### Problem to solve
Repeat each of the entries below word for word, with no changes.

(Excerpt from a dataset)
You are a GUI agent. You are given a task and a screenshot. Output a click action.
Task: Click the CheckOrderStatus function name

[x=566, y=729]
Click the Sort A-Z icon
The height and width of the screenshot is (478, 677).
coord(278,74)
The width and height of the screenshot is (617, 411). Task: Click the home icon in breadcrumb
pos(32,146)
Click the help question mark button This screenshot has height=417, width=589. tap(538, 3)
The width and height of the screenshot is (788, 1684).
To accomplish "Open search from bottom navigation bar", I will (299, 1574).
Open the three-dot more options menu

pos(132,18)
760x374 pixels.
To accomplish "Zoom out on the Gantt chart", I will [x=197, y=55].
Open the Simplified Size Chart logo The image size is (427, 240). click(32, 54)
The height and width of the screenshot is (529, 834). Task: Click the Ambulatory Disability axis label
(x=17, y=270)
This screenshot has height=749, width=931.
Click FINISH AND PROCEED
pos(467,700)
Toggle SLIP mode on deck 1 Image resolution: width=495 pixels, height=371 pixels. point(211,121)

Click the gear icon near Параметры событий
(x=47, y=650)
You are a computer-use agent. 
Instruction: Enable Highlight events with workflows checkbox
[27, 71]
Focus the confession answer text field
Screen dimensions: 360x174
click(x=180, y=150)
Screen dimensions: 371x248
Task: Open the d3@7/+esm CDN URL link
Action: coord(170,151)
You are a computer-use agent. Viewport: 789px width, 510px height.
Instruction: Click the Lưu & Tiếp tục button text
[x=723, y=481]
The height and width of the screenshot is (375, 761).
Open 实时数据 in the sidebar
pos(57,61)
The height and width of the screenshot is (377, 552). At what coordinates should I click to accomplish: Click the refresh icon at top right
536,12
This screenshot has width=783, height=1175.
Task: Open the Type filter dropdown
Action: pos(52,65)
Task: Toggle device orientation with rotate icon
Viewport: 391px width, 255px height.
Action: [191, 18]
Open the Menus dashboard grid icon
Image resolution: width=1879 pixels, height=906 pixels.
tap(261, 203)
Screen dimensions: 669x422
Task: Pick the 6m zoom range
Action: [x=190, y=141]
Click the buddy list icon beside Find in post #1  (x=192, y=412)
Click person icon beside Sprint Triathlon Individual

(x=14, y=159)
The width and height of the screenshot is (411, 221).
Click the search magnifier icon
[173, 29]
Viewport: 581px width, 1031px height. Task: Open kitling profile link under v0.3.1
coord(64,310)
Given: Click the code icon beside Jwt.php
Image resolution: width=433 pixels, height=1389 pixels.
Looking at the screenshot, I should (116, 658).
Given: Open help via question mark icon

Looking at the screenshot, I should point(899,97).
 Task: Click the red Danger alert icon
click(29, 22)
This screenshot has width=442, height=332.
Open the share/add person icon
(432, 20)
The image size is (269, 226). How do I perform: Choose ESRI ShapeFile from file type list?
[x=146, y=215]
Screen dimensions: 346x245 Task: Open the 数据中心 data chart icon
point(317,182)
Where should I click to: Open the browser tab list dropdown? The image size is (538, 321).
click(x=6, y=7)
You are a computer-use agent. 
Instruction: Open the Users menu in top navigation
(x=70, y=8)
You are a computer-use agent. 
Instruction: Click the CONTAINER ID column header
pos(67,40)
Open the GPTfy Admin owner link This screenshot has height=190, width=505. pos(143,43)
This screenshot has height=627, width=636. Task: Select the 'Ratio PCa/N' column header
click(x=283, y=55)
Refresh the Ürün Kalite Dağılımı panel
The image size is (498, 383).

### Reply to the exercise
You are a GUI agent. You are given a task and a screenshot. Output a click action.
Task: Click the CheckOrderStatus function name

[x=566, y=729]
Click the Sort A-Z icon
The height and width of the screenshot is (478, 677).
coord(278,74)
The width and height of the screenshot is (617, 411). Task: Click the home icon in breadcrumb
pos(32,146)
Click the help question mark button This screenshot has height=417, width=589. tap(538, 3)
The width and height of the screenshot is (788, 1684).
To accomplish "Open search from bottom navigation bar", I will (299, 1574).
Open the three-dot more options menu

pos(132,18)
760x374 pixels.
To accomplish "Zoom out on the Gantt chart", I will [x=197, y=55].
Open the Simplified Size Chart logo The image size is (427, 240). click(32, 54)
The height and width of the screenshot is (529, 834). Task: Click the Ambulatory Disability axis label
(x=17, y=270)
This screenshot has height=749, width=931.
Click FINISH AND PROCEED
pos(467,700)
Toggle SLIP mode on deck 1 Image resolution: width=495 pixels, height=371 pixels. point(211,121)

Click the gear icon near Параметры событий
(x=47, y=650)
You are a computer-use agent. 
Instruction: Enable Highlight events with workflows checkbox
[27, 71]
Focus the confession answer text field
Screen dimensions: 360x174
click(x=180, y=150)
Screen dimensions: 371x248
Task: Open the d3@7/+esm CDN URL link
Action: coord(170,151)
You are a computer-use agent. Viewport: 789px width, 510px height.
Instruction: Click the Lưu & Tiếp tục button text
[x=723, y=481]
The height and width of the screenshot is (375, 761).
Open 实时数据 in the sidebar
pos(57,61)
The height and width of the screenshot is (377, 552). At what coordinates should I click to accomplish: Click the refresh icon at top right
536,12
This screenshot has width=783, height=1175.
Task: Open the Type filter dropdown
Action: pos(52,65)
Task: Toggle device orientation with rotate icon
Viewport: 391px width, 255px height.
Action: [191, 18]
Open the Menus dashboard grid icon
Image resolution: width=1879 pixels, height=906 pixels.
tap(261, 203)
Screen dimensions: 669x422
Task: Pick the 6m zoom range
Action: [x=190, y=141]
Click the buddy list icon beside Find in post #1  (x=192, y=412)
Click person icon beside Sprint Triathlon Individual

(x=14, y=159)
The width and height of the screenshot is (411, 221).
Click the search magnifier icon
[173, 29]
Viewport: 581px width, 1031px height. Task: Open kitling profile link under v0.3.1
coord(64,310)
Given: Click the code icon beside Jwt.php
Image resolution: width=433 pixels, height=1389 pixels.
Looking at the screenshot, I should (116, 658).
Given: Open help via question mark icon

Looking at the screenshot, I should point(899,97).
 Task: Click the red Danger alert icon
click(29, 22)
This screenshot has width=442, height=332.
Open the share/add person icon
(432, 20)
The image size is (269, 226). How do I perform: Choose ESRI ShapeFile from file type list?
[x=146, y=215]
Screen dimensions: 346x245 Task: Open the 数据中心 data chart icon
point(317,182)
Where should I click to: Open the browser tab list dropdown? The image size is (538, 321).
click(x=6, y=7)
You are a computer-use agent. 
Instruction: Open the Users menu in top navigation
(x=70, y=8)
You are a computer-use agent. 
Instruction: Click the CONTAINER ID column header
pos(67,40)
Open the GPTfy Admin owner link This screenshot has height=190, width=505. pos(143,43)
This screenshot has height=627, width=636. Task: Select the 'Ratio PCa/N' column header
click(x=283, y=55)
Refresh the Ürün Kalite Dağılımı panel
The image size is (498, 383).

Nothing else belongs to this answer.